El catedrático agustino no se equivoca, basta con revisar el CV de Esther, y nos daremos cuenta que ha educado a varias generaciones.
Tras escucharla muchos hombres decidieron dejar el trabajo que no les gustaba, cambiar la pareja que no les convenía, mudarse a vivir solos, reconciliarse, reconocerse y hasta aceptarse.
El lector puede buscar el documental Mujer Nómade, que le hiciera Martín Farina, uno de sus discentes. Antes, disfrute Pensar la ciencia.
PENSAR LA CIENCIA
Es inútil buscar hojas y ramas para cubrirse, es inútil incluso perseguir animales de gruesas pieles, matarlos, desollarlos y utilizar sus cueros como cobijo. El frío persiste. Cuando arrecian las lluvias, la nieve y la ventisca, los humanos no conocen sosiego. Algunos se refugian en cuevas o en troncos ahuecados, pero el frío los atraviesa. El clima despiadado hiere con más crueldad debido a la falta de alimentos calientes. No hay posibilidad de lumbre, de agua templada, de leche tibia, ni pensar siquiera en un humeante pichón crujiente. Los ateridos hombres se congelan, nada mitiga su invierno.
Sin embargo no están solos. Alguien se dispuso a jugarse por ellos. Prometeo, el hijo del titán Japeto, después de contemplar la pena de los humanos, retornó a las regiones divinas. Nadie lo vio avanzar por los corredores celestiales, nadie vio su silueta desplazarse por los muros sagrados, ni contempló el momento en que arrancó una llama del solar de los dioses, pero a los pocos días nadie ignoraba que los mortales habían sido beneficiados con el fuego y que el responsable pertenecía a la estirpe divina.

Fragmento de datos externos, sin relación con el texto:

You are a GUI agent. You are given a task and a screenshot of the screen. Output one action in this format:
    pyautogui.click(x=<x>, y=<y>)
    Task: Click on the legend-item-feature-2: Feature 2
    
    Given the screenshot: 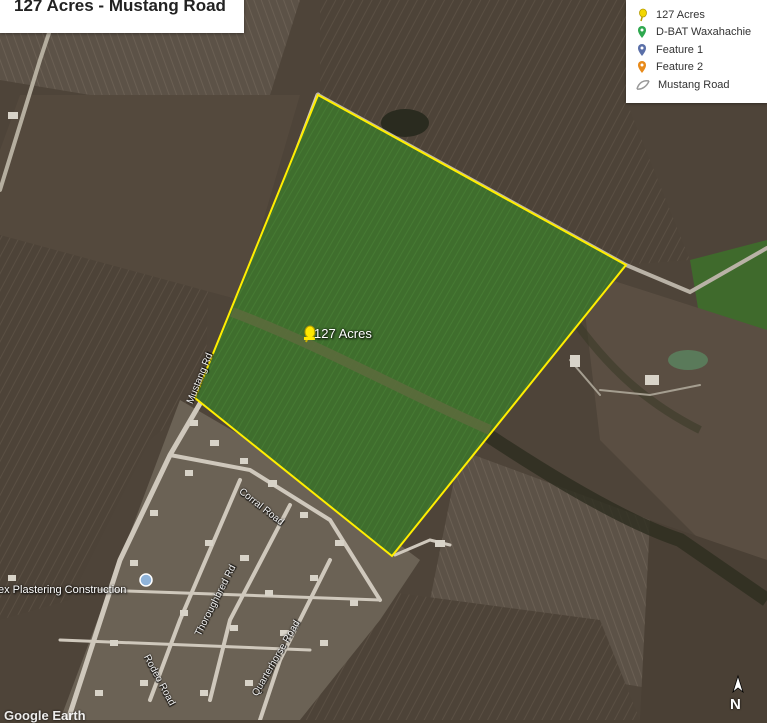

Zeus imaginó un castigo brutal, sangriento, repetitivo. Prometeo encadenado debió soportar que un águila devorara cada día sus entrañas. El castigo no por cruel deja de ser ecuánime. La magnitud de la penitencia es semejante a la magnitud del don recibido por los hombres. Los humanos, a la luz del regalo prometeico, se iniciaron en el conocimiento. Aprendieron a mitigar el frío, a cocinar alimentos, a tornar maleable la materia, a fabricar armas para defenderse, para atacar, para vivir, para matar.
Pero la punición no se detuvo en el ladrón del fuego, también los hombres fueron castigados. Zeus tentó a Pandora con una caja de atractiva presencia. Ópalos y rubíes tachonaban su tapa. El mandato de no abrirla no hacía más que azuzar la curiosidad que, finalmente, pesó más que la obediencia. La mujer abrió el cofre y todos los males del mundo salieron exultantes como sierpes iracundas. Es preciso aclarar que Pandora logró que la esperanza se instalara en los humanos para aliviar la sordidez del contenido de su caja.
Dice Galileo que es necesario conocer la naturaleza si se la quiere dominar. Conocimiento y modificación de la realidad fueron la condición de posibilidad de la ciencia y de la técnica. Se confunden, se acoplan, se entrelazan. La tecnociencia es una creación humana tan pujante como su origen mítico. Contradictoria y dual. De la ciencia pueden surgir los más sublimes beneficios, aunque también los más funestos perjuicios. Es capaz de dar vida, de extenderla, de mejorarla, aunque también puede ser utilizada para la explotación y la muerte.
Las generaciones han gozado y sufrido los frutos del conocimiento. No deberíamos olvidar la caja de Pandora, ya que la tecnociencia en su faz negativa se presta a la especulación de mercado, al desarrollo bélico y a turbios intereses (los males que escaparon de la caja), y en su faz solidaria contribuye a mejorar la vida y al compromiso social.
A la ciencia hay que acunarla, cuidarla y reforzarla como se hace con el fuego. Una racionalidad científica ampliada a lo político social piensa la ciencia en relación con los dispositivos de poder y con sus implicancias éticas. No adhiere al pensamiento único, respeta la diversidad y atiende lo múltiple. He aquí una perspectiva fecunda para pensar la ciencia, para apostar incluso a difundirla y enseñarla considerando todos sus aspectos -también los no positivos- porque únicamente conociendo el estado de las cosas se pueden pensar estrategias para mejorarlo.